I am lucky enough today to be in the beautiful seaside town of Nelson Bay in the Hunter region of NSW to meet with international medical graduates (IMGs) from around the region and talk about the critical role they play in our medical workforce. I’m here with our IMG committee chair Dr Maha Selvanathan as part of the HNE Local Health District IMG masterclass hosted by another member of our IMG committee, Dr Usha Parvathy. I’m really looking forward to today’s discussions. And by lucky chance, I’ve got family nearby which will make for a wonderful weekend!
IMGs are a permanent and valued part of Australia’s medical workforce, particularly in under-serviced and remote areas. Far from being a temporary fix to doctor shortages, IMGs represent 53 per cent of the rural medical workforce and 43 per cent of all GPs in Australia.
Today, we’ve also released our updated International Medical Graduates Position Statement . We are calling for fairer, clearer and simpler pathways to work, and better funding for supervision and support to allow IMGs to practise safely and build sustainable careers in Australia.

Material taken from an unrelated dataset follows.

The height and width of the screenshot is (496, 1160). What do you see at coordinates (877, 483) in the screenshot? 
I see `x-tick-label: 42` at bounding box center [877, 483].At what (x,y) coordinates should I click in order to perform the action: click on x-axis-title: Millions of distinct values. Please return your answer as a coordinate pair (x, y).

We meet regularly with Ahpra and yesterday was another of those meetings to cover a range of issues including improving complaints handling, and recent changes to the National Law, which allow the addition of tribunal findings of sexual misconduct to the public register. These reforms are intended to protect public safety, but they must preserve the principles of proportionality, balance and fairness. An indiscriminate naming-and-shaming power is not in anyone’s interests.
Speaking of indiscriminate public shaming, we again saw the federal health minister give doctors fees a spray in the press yesterday. This short-sighted commentary fails to address the real causes of rising costs — successive governments leaving Medicare rebates to languish, private health insurance levers left on autopilot and losing impact, the erosion of value from private health insurance, and the under-resourcing and closure of many public hospital outpatient clinics. The gap between costs of care and government contributions continues to grow. Our AMA Gaps Poster is one of our most popular resources, and we’ve updated and relaunched it this week.
We also continue to promote our suite of policy solutions through our Gaps that Create the Gaps resource and I encourage you to share this information widely.
Doctors support transparency, fair and reasonable fee setting, and informed financial consent. But we can’t stand and be the scapegoats for systemic failures which are costing patients more. The AMA’s position on this has been conveyed in the strongest terms to policy makers and the general public.
Lastly, in case you missed it last week, we launched our Have the Jab Chat national social media campaign encouraging Australians to speak with their doctor about immunisation. In an online world where inaccurate information spreads faster than wildfire, we encourage people to turn to a trusted, informed and fact-checked source of advice — their doctors.
Our campaign champions your role as the most qualified and appropriate source of vaccine advice. Immunisation decisions are safest and most effective when informed by a doctor who understands a patient’s medical history, risks and circumstances. Facing our largest outbreak of diptheria in more than 75 years and deadly international outbreaks of measles, it is more important than ever that Australians have access to trusted immunisation information.
That’s all for this week’s update. I hope you have a happy and productive week ahead!